Commercial space stations begin shifting the conversation to “why space”?

The familiar refrain “it’s impossible to keep up with so much happening” has come to the space sector. Though this could be said in all walks of life. As we join the club, it’s a good time to ask “why space”? Our aerospace industry is not unique, carried along in a wave, wondering if there is a rhyme and a reason.

HOW

As an engineer, I found myself in the company of other engineers day in, day out. Surprisingly, asking “why” about much anything was not the most popular question. If Yoda were an engineer, he would say, “How, or how not. There is no why.” This is our mission as engineers – to figure out how to get it done. “It” being someone’s requirements. In this world, figuring out how to meet a customer’s requirement may be the only question that matters.

We had invited some new faces to the kickoff meeting. That’s NASA lingo for the first big meeting, but not the first-first meeting. The project was half architecture and half technology. So, we needed those rare characters who intuited the laws of physics, knew their way around the labs and could work with the imagineers on how the pieces might fit together. Realizing we had been stood up by one of the new team members, we dropped by to inquire. Calendar glitch, life, the kids, a last-minute conflict? It was none of these. “I just want to do engineering. When you have your requirements, I’ll help design the solution.” In English, we’d just been lectured – “Come back to me when you know what you want.”

WHO (and sometimes WHEN)

• [Goal] Please repeat word for word the part of the space stations article that begins at the words "Commercial space stations" and stops after "and a reason.".

• [Data entries]
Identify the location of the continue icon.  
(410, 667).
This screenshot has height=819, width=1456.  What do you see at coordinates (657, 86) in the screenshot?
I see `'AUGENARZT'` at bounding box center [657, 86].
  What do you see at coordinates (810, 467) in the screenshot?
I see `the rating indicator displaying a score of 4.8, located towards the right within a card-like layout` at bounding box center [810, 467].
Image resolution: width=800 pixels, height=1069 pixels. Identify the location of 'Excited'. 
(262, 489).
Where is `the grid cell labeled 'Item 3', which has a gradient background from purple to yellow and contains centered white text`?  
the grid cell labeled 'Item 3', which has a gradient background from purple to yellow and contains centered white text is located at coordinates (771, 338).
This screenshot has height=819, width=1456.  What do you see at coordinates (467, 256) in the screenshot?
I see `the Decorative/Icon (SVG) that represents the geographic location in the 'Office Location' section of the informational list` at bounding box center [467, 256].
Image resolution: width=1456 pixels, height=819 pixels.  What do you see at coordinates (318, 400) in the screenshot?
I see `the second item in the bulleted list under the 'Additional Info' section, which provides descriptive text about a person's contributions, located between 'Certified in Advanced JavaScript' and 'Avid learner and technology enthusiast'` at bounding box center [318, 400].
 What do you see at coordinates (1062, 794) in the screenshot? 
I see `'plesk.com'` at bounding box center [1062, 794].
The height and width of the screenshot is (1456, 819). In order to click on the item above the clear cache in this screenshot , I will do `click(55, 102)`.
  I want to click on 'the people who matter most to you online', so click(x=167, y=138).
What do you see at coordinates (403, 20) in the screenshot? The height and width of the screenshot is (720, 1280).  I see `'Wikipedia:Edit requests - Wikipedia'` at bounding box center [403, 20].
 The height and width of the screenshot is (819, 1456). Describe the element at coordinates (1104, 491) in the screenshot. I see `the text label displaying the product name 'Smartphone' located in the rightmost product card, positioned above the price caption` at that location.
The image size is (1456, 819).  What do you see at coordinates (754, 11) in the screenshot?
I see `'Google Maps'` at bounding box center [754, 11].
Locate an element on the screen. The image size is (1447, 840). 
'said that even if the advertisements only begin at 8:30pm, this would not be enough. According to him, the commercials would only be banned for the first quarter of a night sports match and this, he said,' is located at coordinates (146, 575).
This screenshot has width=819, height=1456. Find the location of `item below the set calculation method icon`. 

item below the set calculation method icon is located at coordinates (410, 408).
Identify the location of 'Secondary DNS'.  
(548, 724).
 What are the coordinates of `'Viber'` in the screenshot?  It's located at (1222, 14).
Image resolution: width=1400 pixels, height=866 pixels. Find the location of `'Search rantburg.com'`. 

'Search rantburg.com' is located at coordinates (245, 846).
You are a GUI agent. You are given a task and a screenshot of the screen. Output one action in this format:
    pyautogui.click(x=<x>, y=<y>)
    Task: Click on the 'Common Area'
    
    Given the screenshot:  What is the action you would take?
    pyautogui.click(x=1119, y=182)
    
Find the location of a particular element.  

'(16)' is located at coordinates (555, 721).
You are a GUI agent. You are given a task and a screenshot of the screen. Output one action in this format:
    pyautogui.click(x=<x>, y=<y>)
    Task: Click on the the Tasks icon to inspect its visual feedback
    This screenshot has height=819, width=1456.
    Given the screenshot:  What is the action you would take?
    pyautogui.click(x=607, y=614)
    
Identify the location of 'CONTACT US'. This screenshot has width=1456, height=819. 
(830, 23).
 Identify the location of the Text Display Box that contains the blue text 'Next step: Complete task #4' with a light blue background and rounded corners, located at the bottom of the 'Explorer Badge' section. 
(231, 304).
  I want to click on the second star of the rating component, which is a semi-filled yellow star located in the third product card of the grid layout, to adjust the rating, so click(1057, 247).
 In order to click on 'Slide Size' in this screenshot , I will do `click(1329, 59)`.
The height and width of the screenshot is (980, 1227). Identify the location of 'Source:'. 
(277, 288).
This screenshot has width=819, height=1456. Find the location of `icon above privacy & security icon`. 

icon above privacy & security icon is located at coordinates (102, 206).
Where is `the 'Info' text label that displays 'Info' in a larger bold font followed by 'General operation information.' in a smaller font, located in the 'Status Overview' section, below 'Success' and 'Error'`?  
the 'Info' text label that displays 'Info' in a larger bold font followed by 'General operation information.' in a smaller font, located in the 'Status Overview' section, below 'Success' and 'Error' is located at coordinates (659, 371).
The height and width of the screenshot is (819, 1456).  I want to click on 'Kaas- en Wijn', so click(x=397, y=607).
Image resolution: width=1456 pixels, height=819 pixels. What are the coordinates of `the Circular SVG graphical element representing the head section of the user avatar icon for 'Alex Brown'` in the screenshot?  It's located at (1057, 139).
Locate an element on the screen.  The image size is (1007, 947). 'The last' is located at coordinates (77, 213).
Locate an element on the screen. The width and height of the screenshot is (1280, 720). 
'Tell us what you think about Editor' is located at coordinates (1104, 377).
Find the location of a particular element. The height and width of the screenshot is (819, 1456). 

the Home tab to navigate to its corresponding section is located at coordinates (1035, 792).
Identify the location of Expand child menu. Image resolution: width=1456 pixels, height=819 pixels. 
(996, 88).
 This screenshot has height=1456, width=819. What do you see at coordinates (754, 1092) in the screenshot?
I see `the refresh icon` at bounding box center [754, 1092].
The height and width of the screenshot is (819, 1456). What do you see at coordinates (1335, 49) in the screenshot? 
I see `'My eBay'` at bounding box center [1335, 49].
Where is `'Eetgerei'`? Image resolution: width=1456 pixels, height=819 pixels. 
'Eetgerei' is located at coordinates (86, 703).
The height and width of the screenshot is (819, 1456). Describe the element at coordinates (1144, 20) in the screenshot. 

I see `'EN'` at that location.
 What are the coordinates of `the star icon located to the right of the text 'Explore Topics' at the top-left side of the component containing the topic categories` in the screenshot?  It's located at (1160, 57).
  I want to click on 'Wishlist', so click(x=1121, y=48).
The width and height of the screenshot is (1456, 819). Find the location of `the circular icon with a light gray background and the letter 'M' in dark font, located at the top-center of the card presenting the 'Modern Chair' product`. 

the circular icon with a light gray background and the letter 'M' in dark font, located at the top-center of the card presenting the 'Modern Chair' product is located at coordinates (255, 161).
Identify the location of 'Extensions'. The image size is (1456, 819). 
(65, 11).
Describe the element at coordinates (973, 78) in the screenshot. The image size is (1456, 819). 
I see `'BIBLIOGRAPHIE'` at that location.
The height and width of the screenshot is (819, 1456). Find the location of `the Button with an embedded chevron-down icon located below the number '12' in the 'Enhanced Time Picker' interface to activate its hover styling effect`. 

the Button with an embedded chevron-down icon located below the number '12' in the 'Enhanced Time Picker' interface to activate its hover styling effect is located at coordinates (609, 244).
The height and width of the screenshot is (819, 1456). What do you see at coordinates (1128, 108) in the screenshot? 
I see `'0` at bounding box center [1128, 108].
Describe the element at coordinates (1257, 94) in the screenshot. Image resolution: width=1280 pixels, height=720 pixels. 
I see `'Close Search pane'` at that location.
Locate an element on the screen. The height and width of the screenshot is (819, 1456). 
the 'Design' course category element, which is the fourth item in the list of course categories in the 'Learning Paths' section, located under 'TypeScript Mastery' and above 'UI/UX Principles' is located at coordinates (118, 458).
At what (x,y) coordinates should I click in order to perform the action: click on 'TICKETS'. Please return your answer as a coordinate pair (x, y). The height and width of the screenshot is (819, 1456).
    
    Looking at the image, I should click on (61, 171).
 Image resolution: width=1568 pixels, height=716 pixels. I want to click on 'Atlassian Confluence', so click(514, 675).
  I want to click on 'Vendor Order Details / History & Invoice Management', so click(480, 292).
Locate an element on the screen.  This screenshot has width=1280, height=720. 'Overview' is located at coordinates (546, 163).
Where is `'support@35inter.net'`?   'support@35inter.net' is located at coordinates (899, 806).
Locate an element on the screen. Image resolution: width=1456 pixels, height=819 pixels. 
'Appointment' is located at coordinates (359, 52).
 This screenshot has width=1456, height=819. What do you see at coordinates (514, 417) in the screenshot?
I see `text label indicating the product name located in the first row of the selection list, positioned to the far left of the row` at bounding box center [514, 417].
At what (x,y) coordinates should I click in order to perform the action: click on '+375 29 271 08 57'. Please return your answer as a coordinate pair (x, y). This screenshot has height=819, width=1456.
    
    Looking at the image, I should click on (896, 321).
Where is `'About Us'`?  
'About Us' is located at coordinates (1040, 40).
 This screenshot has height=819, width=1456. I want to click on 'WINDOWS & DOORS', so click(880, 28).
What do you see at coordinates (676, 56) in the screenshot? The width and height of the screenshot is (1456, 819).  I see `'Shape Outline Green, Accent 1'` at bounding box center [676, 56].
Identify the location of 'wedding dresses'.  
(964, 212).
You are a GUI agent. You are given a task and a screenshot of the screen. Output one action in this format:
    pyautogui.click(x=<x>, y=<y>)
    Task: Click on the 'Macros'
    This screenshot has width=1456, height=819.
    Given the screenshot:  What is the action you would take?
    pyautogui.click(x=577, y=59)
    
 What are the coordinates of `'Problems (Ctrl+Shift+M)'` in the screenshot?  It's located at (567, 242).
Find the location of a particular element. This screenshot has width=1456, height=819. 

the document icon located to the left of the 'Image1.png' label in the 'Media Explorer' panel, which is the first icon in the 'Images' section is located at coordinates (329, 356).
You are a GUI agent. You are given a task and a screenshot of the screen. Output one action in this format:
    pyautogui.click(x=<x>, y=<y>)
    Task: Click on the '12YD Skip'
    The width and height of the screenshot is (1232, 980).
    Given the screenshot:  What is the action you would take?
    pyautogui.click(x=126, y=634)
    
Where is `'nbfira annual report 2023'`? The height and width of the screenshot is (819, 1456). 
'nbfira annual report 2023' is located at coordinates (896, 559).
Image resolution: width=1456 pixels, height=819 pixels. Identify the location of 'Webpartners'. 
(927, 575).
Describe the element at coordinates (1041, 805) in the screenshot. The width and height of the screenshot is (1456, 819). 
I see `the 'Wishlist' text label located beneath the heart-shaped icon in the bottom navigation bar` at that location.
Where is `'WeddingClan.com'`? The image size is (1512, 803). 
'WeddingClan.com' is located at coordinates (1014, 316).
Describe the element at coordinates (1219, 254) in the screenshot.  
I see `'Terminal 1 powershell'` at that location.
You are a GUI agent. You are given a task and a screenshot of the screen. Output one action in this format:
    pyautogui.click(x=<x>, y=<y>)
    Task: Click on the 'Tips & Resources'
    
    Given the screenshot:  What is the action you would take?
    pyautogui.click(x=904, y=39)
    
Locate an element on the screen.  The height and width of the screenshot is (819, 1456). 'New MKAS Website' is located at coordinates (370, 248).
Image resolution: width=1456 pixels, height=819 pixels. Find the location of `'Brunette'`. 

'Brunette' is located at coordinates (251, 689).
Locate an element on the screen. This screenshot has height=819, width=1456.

• [Result of this task]
Commercial space stations begin shifting the conversation to “why space”?

The familiar refrain “it’s impossible to keep up with so much happening” has come to the space sector. Though this could be said in all walks of life. As we join the club, it’s a good time to ask “why space”? Our aerospace industry is not unique, carried along in a wave, wondering if there is a rhyme and a reason.